Main changes in the Panama-Pacifico regime
Law 41 of 2004 creates a special legal, tax, customs, labor, migration and business regime for the establishment and operation of the Panama-Pacifico Special Economic Zone. The Panama-Pacifico area is a 2,004-ha area located a few minutes from Panama City. Although any activity can be performed in the Panama-Pacifico Area, only some of them (listed in Article 60 of the abovementioned law) have income tax benefits, including other tax benefits. The FHTP’s reviews focus on geographically mobile activities and activities that require the compliance of standards including substance requirements and the elimination of ring-fencing features, among other aspects developed in the BEPS Action 5 Final Report.
Based on these considerations, it is probable that the amendments made to Law 41 of 2004 only affect some of the activities originally incentivized by the abovementioned Law 41 of 2004, which include services provided to overseas users, office management services provided to overseas users, logistics and multimodal services, call centers, and services related to digital information and applications.
The amendments incorporated by Law 66 of 2018 solve two of the main BEPS issues. The first is the ring-fencing issue, which is removed by eliminating as an incentivized activity under the regime, the rendering of services to overseas users, and by modifying the office management activity so that it can be rendered to local users, using the same tax treatment as to overseas users. To the office management activity is granted the same tax treatment explained in the SEM regime. Companies allowed to perform this activity should comply with the same minimum assets or related entities requirements in order to provide these services, which are required for any company that wishes to obtain a SEM license. Said requirements have been included in Resolution 010-2018.
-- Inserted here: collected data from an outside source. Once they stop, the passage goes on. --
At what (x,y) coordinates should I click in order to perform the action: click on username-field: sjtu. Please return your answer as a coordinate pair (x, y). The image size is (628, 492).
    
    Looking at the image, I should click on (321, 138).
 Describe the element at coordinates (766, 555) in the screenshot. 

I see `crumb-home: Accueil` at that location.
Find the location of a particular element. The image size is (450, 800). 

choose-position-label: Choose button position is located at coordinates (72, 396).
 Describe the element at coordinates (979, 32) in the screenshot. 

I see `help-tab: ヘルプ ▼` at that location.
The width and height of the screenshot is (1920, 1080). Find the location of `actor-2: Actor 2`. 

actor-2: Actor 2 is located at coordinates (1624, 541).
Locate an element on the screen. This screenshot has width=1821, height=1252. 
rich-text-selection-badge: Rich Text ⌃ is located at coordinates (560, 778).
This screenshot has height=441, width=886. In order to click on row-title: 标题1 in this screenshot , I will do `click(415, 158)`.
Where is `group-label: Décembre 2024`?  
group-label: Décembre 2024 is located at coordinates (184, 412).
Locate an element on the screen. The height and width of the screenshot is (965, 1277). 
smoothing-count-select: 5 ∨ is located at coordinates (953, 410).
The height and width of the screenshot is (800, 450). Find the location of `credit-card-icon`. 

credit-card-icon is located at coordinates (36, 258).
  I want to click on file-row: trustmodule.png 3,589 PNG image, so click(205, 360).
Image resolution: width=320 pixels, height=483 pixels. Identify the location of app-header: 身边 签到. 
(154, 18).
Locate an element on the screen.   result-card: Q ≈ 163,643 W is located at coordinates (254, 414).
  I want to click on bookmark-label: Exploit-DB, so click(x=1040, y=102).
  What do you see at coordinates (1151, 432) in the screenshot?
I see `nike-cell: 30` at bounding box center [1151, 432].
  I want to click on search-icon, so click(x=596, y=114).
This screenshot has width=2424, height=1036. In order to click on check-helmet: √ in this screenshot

Panama-Pacifico companies had a 10-year automatic legal stability; therefore, the amendments made to the regime required the consideration of this situation. As stated in the aforementioned Law 66 of 2018, as of the date the law entered into force, companies with legal stability can maintain their income tax exemption for the services or office management services provided to overseas users; however under this scenario, they are granted the same exemption when the services are conducted in the local market, removing the ring-fencing issue in the regime. However, in the rendering of their services to the local market, said companies are required to pay VAT.
In terms of the substance BEPS standard, Law 66 of 2018 amends Law 41 of 2004 with purpose to include the requirement to conduct the core income generating activities within Panama (Article 3, paragraph 22, Law 41 of 2004), and accordingly, the company should have an adequate amount of full-time qualified employees and an adequate amount of operating expenses (article 60-A of Law 41). Additionally, reporting obligations rules related to these substance requirements are included, facilitating compliance monitoring.
As in the SEM regime, companies under the Panama-Pacifico regime as of October 16, 2017 have been granted grandfathering to implement new substantial requirements to the activities to which these requirements are applicable. The grandfathering term expires on June 30, 2021.
The changes we have observed in Panama’s regimes are occurring worldwide. The Costa Rica Free Trade Zone regime, the Uruguay’s Service Center, and Free Trade Zone regimes are examples from neighboring countries. Since last year, the new substance standard has been required in jurisdictions with no income tax or nominal income tax, which include the British Virgin Islands, the Cayman Islands, and Bahamas, which recently issued their legislations regarding this topic. Panama’s preferential regimes maintain their competitiveness without failing to comply with international standards to which the country has been compromised.